* WHAT IS EXPECTED
No picture should appear in the copy. Transcribe exactly, and only, the lines from the one with "The height and" through the last line of the data below.

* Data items
______

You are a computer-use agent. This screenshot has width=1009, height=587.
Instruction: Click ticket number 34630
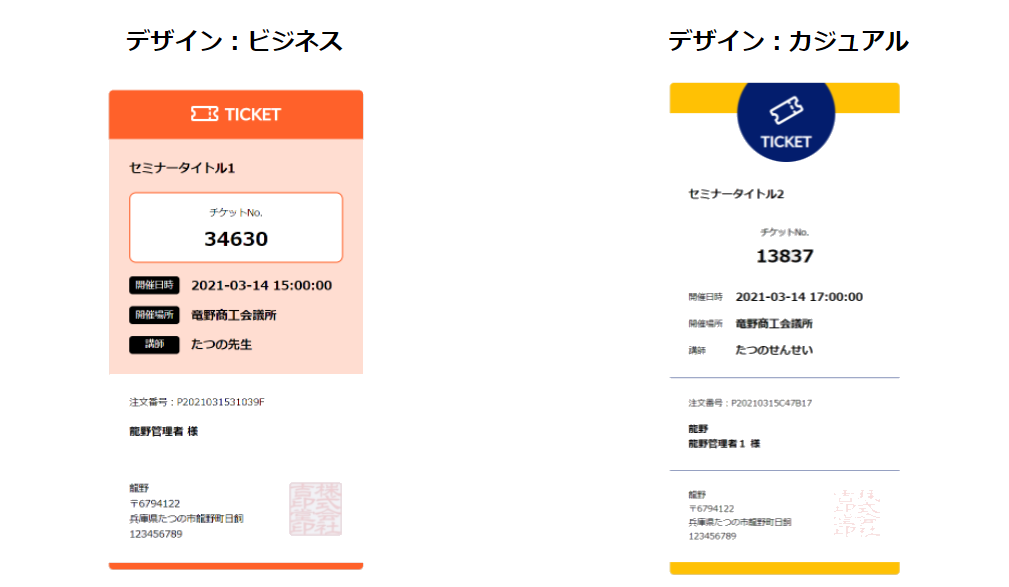tap(236, 239)
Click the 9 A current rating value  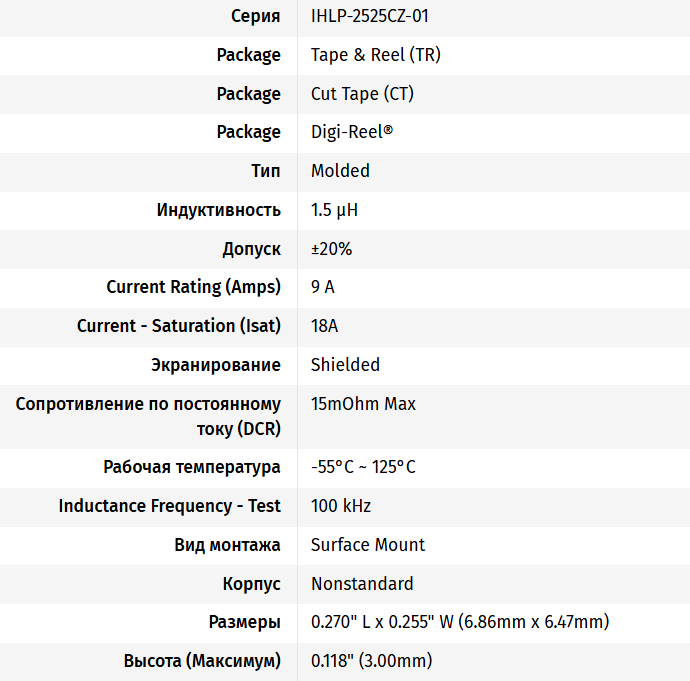pos(323,287)
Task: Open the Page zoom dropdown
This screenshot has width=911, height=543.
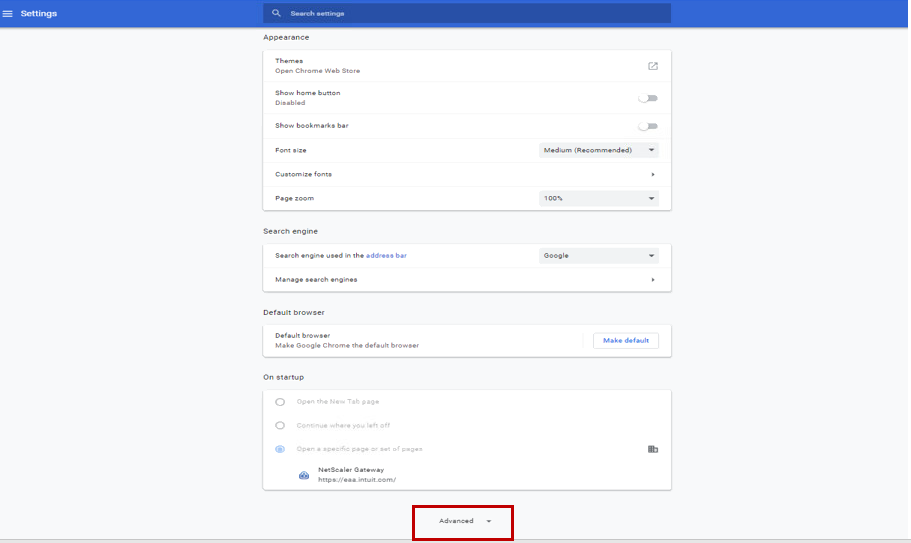Action: (x=598, y=198)
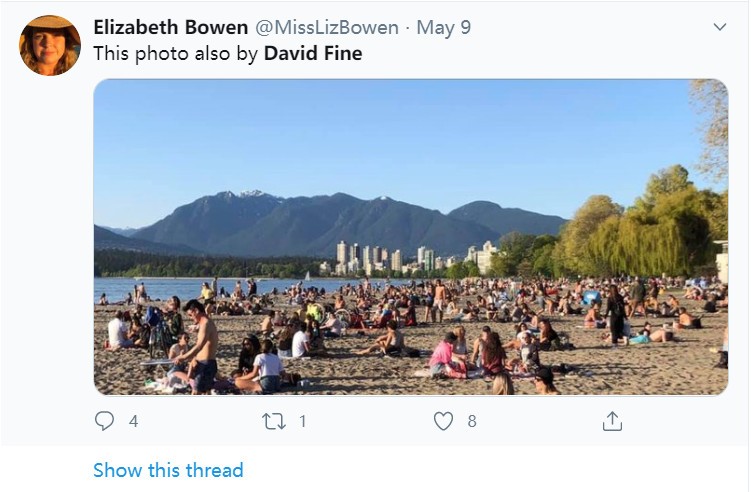The width and height of the screenshot is (751, 492).
Task: Click the 'This photo also by' tweet text
Action: (x=176, y=53)
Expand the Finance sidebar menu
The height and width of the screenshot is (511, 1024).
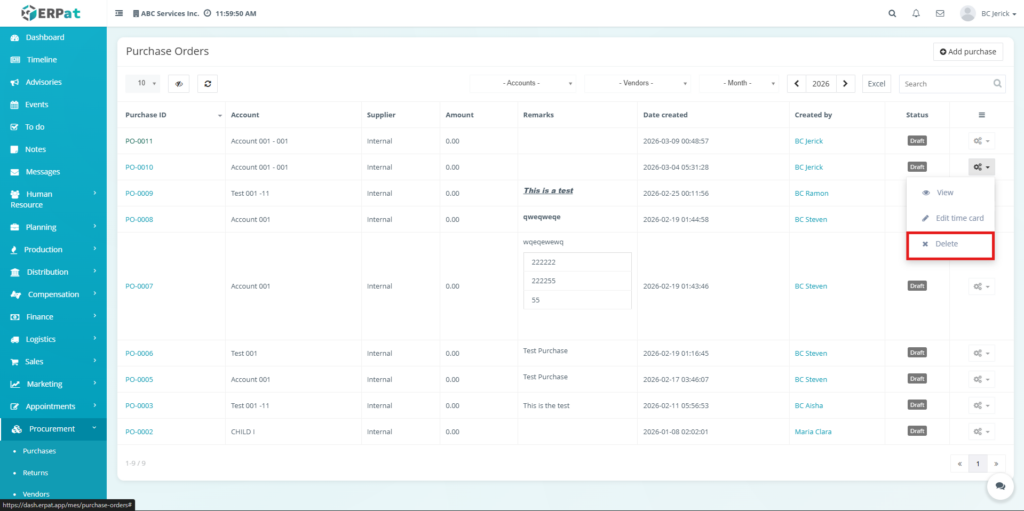53,317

______

* REPLY TO THE TASK
The height and width of the screenshot is (511, 1024).
53,317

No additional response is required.